ST. PETERSBURG, Fla. — Showers and thunderstorms located over extreme northeastern Florida, the adjacent Atlantic waters and the northwestern Bahamas are associated with an elongated surface trough interacting with an upper-level disturbance.
Although a weak surface low has formed within the trough near Orlando, little if any further development of this system is expected due to land interaction,
strong upper-level winds and an abundance of dry air in the mid-levels of the atmosphere.
The broad disturbance is forecast to move northward today and Wednesday, remaining inland or near the coasts of northeastern Florida and Georgia.
The National Hurricane Center will be keeping an eye on it, though, giving it a 30-percent chance of development.
Regardless of development, heavy rainfall could cause flash flooding over portions of the Carolinas on Tuesday and Wednesday.

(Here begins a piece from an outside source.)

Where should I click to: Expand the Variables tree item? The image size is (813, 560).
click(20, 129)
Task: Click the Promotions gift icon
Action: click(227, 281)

Gusty winds could also produce rough marine conditions and life-threatening surf and rip currents along the coasts of northeastern Florida, Georgia and the Carolinas through Wednesday.
This system, regardless of tropical development, will continue to be watched for Wednesday's historic SpaceX and NASA crewed launch from Cape Canaveral. Good weather needs to be in the forecast and, so far, it could be better: Conditions currently are 60-percent "go" for launch.